Dalam masa-masa kesulitan ekonomi yang terjadi di Indonesia pada dekade 1950-an dan awal 1960-an, pembaharuan pesantren banyak berkenaan dengan pemberian ketrampilan khususnya dalam bidang pertanian. Santri diharapkan mempunyai bekal dan untuk mendukung ekonomi pesantren. Karena pada saat itu terjadi krisis ekonomi sehingga banyak pesantren di pedesaan seperti Tebuireng dan Rejoso, mengarahkan pada santrinya untuk terlibat dalam kegiatan-kegiatan vacational dalam bidang pertanian seperti penanaman padi, kelapa, tembakau, kopi dan lainnya. Hasil penjualan dari usaha pertanian seperti itu digunakan untuk membiayai pesantren.

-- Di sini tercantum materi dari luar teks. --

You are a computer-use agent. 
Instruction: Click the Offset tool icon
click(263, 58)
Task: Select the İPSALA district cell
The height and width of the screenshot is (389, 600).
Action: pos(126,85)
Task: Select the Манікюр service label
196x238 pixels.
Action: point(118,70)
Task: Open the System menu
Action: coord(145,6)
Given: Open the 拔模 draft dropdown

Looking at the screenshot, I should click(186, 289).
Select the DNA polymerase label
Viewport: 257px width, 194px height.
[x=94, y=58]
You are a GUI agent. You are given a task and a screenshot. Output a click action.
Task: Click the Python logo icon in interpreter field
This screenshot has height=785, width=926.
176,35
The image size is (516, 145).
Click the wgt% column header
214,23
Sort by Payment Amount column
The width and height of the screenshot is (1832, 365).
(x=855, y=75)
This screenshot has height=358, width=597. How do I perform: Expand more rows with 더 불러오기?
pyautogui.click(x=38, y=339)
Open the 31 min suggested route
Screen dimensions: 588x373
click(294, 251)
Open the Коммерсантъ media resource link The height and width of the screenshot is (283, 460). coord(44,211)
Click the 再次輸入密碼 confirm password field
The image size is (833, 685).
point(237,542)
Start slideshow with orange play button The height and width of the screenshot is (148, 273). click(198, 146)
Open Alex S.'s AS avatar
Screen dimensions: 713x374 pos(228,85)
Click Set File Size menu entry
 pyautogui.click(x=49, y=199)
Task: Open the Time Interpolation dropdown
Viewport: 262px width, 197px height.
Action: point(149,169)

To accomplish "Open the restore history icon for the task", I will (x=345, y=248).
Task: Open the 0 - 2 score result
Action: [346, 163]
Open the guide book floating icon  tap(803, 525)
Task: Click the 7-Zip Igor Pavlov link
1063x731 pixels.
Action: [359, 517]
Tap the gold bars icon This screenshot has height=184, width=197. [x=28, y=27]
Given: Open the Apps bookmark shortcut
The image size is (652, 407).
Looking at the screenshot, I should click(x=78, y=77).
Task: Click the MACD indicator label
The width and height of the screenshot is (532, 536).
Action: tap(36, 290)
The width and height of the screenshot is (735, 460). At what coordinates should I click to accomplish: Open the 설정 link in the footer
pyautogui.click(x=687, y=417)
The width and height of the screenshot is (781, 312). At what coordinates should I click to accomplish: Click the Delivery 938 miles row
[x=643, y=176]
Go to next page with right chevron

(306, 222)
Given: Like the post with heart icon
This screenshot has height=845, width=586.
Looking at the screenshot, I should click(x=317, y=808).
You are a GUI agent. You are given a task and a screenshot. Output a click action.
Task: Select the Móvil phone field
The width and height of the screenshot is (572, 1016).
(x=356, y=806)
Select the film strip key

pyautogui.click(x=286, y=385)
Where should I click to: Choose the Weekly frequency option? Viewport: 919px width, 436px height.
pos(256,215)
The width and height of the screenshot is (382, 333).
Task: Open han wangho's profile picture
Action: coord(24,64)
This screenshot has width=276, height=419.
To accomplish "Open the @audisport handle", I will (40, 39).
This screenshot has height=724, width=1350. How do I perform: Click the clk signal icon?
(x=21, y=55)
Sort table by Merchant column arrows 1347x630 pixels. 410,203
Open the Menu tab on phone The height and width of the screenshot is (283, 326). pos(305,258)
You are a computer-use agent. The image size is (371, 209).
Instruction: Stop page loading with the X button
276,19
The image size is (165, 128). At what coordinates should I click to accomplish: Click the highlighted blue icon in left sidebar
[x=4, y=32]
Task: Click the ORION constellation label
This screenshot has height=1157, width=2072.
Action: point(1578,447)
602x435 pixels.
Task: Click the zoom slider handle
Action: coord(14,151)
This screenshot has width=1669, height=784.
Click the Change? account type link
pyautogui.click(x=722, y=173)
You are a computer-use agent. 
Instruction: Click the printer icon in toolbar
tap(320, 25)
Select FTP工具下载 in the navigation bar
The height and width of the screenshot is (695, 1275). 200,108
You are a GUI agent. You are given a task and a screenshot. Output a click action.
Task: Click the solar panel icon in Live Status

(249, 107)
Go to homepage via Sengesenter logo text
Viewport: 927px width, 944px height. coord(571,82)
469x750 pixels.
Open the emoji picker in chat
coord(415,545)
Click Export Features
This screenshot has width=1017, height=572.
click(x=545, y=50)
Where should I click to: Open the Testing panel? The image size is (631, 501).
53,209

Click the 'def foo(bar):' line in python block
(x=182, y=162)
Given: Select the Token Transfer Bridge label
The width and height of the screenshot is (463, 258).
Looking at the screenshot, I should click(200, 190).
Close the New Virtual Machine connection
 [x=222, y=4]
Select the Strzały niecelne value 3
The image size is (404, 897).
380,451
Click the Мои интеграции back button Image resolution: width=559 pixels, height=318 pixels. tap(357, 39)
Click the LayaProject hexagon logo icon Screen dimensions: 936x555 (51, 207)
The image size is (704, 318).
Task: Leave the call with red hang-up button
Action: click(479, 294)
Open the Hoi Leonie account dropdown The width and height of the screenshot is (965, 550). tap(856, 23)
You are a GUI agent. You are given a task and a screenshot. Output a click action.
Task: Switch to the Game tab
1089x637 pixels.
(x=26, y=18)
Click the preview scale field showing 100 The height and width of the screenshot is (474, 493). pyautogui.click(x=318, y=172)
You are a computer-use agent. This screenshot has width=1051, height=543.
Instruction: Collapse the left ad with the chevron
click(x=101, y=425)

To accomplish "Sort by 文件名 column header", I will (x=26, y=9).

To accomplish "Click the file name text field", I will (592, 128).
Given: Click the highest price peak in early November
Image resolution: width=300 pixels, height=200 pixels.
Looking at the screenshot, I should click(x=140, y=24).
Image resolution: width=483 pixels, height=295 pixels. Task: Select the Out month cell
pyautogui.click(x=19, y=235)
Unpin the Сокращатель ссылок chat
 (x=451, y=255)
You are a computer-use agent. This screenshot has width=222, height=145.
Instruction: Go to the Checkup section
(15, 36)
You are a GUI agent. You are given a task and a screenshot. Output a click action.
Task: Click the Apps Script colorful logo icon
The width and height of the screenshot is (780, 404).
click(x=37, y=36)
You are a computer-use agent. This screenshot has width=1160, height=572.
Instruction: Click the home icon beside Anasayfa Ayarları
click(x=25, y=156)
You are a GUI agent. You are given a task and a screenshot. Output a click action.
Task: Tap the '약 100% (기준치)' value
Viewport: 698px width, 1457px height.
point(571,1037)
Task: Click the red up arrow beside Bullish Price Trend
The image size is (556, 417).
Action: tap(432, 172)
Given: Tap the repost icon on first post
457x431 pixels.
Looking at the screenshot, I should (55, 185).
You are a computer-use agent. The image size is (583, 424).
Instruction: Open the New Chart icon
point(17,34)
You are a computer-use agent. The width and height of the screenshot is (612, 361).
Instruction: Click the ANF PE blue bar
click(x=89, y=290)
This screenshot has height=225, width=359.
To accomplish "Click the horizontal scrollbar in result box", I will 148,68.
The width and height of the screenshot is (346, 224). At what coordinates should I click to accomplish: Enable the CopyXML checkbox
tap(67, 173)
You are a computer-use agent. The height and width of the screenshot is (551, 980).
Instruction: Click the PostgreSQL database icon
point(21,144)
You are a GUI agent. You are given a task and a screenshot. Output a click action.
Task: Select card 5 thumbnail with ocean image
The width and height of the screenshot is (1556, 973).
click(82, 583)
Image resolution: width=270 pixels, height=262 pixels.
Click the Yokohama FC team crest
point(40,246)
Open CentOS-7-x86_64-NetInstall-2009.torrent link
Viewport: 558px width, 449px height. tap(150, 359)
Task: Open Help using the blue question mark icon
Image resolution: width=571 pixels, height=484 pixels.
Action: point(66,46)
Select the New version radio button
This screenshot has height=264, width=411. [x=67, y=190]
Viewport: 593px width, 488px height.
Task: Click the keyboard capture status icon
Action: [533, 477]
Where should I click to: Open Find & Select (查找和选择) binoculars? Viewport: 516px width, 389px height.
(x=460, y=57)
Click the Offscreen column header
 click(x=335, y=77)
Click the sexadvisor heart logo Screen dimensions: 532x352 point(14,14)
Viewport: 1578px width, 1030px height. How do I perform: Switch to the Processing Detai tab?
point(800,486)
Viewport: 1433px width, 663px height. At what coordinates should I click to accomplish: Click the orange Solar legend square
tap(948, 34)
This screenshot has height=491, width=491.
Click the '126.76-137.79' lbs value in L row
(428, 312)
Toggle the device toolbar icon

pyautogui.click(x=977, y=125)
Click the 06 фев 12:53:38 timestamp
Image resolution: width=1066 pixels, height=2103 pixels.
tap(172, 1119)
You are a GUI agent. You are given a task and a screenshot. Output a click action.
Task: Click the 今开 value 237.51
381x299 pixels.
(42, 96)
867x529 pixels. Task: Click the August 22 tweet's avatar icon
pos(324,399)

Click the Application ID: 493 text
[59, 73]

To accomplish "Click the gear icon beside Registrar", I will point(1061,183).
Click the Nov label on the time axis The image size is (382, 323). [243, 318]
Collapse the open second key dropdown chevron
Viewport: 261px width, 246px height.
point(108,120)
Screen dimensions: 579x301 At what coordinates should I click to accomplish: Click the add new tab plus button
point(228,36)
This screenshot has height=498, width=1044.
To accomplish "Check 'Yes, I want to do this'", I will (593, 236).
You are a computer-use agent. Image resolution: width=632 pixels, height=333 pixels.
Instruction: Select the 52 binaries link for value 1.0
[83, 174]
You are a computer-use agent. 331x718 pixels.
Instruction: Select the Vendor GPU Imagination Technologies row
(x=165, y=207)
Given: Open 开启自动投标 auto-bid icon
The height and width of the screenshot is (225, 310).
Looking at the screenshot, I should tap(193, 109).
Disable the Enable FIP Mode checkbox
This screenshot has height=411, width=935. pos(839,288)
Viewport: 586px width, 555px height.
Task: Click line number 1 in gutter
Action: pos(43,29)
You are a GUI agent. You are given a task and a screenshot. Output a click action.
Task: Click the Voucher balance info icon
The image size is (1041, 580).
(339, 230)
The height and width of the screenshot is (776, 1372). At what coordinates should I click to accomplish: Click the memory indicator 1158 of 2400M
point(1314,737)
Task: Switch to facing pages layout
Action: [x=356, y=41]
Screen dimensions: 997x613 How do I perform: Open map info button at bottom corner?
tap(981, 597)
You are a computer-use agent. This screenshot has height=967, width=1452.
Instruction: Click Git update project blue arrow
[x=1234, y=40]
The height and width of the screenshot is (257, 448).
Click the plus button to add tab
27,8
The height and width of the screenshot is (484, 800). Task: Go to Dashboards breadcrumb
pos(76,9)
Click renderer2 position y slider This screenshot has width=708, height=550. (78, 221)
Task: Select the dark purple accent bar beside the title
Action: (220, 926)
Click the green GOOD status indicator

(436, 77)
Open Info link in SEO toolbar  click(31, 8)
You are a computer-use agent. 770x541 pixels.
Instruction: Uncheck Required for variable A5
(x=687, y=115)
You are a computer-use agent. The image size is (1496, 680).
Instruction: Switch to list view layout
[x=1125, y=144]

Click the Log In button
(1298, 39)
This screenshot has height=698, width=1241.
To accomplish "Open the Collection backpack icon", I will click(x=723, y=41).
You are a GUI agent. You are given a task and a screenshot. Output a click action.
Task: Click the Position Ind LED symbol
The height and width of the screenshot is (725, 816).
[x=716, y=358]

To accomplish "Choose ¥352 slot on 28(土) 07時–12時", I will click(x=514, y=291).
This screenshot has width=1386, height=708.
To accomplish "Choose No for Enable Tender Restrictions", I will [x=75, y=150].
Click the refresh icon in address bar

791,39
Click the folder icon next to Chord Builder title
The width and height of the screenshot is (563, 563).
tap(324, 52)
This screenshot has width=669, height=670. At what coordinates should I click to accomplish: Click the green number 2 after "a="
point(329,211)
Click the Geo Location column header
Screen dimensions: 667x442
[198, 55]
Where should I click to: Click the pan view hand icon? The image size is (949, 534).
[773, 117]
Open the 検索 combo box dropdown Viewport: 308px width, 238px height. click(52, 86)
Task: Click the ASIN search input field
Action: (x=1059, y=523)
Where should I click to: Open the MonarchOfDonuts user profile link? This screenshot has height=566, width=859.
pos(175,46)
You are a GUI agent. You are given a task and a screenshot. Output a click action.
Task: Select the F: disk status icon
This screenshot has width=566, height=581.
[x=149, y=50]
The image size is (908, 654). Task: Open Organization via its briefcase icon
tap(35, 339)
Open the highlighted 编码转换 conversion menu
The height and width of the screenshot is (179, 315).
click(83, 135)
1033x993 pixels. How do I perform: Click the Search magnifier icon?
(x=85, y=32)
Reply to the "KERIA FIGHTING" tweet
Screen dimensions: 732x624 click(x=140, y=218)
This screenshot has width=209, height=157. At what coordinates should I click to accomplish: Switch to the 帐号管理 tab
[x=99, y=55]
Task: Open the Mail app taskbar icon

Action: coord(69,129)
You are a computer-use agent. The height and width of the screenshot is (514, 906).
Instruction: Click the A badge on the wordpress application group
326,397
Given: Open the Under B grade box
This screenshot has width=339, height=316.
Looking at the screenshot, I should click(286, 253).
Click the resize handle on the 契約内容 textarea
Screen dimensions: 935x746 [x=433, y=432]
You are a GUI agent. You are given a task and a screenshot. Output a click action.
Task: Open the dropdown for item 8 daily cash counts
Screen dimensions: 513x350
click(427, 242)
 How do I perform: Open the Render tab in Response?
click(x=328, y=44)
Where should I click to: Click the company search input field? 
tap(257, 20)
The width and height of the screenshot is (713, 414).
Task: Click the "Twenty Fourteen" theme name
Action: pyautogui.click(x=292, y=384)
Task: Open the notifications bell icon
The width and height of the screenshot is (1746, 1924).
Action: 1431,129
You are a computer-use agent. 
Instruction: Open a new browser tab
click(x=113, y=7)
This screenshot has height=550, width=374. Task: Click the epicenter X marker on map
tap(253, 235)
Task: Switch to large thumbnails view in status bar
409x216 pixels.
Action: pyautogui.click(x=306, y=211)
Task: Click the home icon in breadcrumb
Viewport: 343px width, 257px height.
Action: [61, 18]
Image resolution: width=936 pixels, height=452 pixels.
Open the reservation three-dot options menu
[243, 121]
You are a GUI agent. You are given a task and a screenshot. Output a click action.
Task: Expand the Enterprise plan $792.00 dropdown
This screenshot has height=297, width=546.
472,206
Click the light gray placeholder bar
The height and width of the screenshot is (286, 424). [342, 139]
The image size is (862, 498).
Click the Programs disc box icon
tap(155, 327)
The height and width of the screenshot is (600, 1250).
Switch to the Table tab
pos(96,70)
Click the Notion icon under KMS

Pada waktu itu pesantren-pesantren besar seperti Gontor, Tebuireng, Denanyar, Tambak beras, Tegalrejo mulai mendirikan dan mengembangkan koperasi. Dengan kopersi ini, minat kewirausahaan para santri dibangkitkan. Untuk kemudian diarahkan menuju pengembangan pengelolaan usaha-usaha ekonomi pesantren dan pengembangan ekonomi masyarakat. Itulah sebabnya, pemetaan pesantren terakhir di 10 provinsi menunjukkan bahwa dari 6015 pesantren yang diamati terdapat sebanyak 3.789 atau 63% yang sudah memiliki aktifitas ekonomi sedangkan jenis kegiatan ekonomi yang banyak dilakukan adalah koperasi (48,51%) dan pertanian 15,04%. Selanjutnya bidang peternakan 5,65% dan perikanan 5,38%. Sementara jenis-jenis lainnya seperti perbengkelan, home industri, jasa, hanya dibawah 5%.

Setelah pesantren dan sistem kelembagaan marasah modern berada di bawah tanggung jawab dan pengawasan Departemen Agama maka banyak pesantren yang mendirikan marasah.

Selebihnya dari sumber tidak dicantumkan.